Proceedings of the 6th International Workshop on Data Analysis in Astronomy “Livio Scarsi” | 2007
Angelo Ciaramella; Francesco Iorio; Francesco Napolitano; Giancarlo Raiconi; Roberto Tagliaferri; Gennaro Miele; Antonino Staiano
In this work we present a multi-step process that, starting from raw datasets, brings them through preprocessing, preclustering and agglomerative clustering stages, exploiting a visual and interactive environment for data analysis and exploration.

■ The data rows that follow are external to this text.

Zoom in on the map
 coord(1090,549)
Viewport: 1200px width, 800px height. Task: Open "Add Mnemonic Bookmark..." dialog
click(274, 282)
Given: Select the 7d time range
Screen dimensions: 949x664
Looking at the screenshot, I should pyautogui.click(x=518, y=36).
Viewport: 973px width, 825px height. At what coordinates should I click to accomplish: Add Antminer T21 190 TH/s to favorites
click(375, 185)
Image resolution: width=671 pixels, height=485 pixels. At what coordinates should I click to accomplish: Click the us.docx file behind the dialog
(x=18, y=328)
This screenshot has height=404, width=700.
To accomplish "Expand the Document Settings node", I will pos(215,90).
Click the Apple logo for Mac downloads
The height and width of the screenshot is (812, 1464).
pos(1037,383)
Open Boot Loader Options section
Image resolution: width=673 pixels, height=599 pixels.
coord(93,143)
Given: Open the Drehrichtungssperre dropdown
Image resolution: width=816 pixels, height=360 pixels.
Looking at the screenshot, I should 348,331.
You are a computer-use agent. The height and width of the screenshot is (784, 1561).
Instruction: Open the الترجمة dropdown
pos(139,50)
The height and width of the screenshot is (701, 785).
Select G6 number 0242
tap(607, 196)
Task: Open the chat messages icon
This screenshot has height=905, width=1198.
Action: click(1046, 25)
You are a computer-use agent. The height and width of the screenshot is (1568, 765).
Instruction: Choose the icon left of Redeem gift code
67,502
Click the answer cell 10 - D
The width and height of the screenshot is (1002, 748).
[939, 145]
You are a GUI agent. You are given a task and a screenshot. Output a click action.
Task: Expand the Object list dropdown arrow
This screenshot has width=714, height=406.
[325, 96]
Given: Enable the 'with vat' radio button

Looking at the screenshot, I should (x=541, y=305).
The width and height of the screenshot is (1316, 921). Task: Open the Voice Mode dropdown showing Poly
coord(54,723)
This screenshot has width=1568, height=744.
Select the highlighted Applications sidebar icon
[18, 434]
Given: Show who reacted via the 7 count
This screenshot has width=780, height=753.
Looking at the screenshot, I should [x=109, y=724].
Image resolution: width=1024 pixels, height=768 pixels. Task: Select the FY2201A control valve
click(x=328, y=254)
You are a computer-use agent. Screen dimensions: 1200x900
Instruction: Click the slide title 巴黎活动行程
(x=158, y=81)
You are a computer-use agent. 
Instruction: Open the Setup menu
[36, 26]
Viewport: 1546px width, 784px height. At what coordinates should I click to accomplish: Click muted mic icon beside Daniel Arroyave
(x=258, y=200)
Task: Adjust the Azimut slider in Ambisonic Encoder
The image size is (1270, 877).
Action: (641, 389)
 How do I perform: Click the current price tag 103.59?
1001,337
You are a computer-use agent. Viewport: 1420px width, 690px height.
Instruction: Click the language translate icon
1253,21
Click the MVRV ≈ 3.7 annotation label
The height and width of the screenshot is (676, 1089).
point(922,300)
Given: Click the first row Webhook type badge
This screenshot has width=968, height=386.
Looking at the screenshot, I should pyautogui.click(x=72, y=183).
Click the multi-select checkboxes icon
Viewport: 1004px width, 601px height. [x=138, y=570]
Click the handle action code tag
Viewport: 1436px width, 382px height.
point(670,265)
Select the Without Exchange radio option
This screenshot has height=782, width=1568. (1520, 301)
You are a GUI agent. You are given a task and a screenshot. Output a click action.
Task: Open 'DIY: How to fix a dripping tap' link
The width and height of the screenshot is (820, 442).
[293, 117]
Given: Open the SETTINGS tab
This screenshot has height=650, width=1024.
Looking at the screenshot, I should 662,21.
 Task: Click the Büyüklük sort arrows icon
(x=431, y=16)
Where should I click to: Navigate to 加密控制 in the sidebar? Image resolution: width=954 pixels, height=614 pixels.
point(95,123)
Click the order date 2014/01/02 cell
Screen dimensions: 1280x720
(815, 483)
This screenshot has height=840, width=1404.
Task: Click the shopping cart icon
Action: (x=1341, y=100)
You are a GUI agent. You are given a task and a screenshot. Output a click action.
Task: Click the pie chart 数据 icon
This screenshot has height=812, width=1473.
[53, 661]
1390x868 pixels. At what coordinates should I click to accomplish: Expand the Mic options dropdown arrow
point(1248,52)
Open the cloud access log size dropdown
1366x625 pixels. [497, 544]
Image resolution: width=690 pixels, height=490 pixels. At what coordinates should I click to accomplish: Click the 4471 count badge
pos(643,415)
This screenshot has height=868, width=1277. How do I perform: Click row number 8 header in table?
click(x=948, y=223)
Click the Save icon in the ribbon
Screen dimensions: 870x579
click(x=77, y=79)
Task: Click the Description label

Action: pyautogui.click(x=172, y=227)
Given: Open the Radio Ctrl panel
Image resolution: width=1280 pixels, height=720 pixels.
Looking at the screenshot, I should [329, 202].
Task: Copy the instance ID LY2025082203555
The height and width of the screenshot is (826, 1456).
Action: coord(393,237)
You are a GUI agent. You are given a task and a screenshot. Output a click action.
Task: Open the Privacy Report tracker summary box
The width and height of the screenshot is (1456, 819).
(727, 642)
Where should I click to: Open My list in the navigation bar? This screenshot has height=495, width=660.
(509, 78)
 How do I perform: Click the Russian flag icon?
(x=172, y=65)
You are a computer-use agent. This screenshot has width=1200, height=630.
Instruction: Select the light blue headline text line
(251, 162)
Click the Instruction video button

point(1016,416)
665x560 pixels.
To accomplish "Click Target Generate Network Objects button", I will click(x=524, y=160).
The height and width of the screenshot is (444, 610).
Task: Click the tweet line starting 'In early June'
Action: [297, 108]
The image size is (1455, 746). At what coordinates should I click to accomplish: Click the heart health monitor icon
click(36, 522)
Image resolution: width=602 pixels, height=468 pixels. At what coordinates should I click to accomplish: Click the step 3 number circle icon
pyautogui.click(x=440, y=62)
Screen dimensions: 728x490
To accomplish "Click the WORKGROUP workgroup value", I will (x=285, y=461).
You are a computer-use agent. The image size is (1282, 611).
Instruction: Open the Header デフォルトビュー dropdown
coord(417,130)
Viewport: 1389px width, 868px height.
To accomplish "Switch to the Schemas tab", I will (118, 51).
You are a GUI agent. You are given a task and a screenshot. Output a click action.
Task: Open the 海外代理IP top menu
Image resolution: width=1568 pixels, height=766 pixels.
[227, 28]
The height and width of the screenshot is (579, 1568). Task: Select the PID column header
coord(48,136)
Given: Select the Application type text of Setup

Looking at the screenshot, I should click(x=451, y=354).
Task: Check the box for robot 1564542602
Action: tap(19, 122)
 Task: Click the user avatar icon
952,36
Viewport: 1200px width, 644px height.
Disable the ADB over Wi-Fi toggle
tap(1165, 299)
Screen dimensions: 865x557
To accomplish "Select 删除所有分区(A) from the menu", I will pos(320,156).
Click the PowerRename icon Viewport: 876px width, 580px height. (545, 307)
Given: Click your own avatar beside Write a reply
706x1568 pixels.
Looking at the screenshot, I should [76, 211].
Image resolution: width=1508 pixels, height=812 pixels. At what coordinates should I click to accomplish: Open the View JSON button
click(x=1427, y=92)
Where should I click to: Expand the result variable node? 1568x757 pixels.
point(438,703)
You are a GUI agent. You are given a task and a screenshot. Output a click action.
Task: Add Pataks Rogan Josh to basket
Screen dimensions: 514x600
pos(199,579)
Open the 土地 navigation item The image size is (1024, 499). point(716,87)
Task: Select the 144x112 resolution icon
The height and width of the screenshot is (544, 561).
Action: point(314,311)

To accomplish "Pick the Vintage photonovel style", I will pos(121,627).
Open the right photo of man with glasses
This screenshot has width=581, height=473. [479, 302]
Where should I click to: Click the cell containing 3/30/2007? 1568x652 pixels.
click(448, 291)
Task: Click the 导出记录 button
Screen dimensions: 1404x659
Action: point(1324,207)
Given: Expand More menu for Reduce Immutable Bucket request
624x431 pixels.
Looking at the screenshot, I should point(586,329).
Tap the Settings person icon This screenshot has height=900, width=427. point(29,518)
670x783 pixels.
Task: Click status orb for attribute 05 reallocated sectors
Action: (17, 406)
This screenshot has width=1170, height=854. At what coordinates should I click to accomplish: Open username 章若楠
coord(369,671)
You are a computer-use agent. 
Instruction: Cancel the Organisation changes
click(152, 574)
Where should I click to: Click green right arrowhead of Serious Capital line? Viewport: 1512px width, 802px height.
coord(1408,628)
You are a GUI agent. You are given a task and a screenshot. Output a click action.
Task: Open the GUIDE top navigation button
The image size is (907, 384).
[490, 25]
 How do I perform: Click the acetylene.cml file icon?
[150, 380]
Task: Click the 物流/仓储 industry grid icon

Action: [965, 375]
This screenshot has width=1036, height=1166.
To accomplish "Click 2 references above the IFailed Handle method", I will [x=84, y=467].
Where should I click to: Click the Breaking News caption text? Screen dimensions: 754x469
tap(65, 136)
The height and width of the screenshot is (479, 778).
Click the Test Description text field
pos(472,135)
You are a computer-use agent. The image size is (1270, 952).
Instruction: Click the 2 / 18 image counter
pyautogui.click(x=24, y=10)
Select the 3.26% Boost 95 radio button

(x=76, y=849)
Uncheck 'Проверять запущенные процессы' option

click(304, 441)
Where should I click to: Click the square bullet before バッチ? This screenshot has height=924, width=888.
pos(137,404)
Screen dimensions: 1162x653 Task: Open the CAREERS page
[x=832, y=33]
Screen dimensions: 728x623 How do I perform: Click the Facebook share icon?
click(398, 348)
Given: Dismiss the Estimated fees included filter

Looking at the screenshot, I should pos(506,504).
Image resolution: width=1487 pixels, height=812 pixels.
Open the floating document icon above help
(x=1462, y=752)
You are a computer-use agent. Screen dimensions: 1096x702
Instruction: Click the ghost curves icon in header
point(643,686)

At the core of the process lies the idea of subdividing the process of data clusterization into two main steps: the first one aimed to reduce the size of data and the second one to present the reduced and human-understandable dataset to the user. This last step allows him to participate in the process of clustering and helps him figuring out the data underlying structures. The approach is actually implemented in a group of user-friendly tools under the MATLAB environment, featuring a number of classical and novel data processing, visualization, assessment and interaction methods.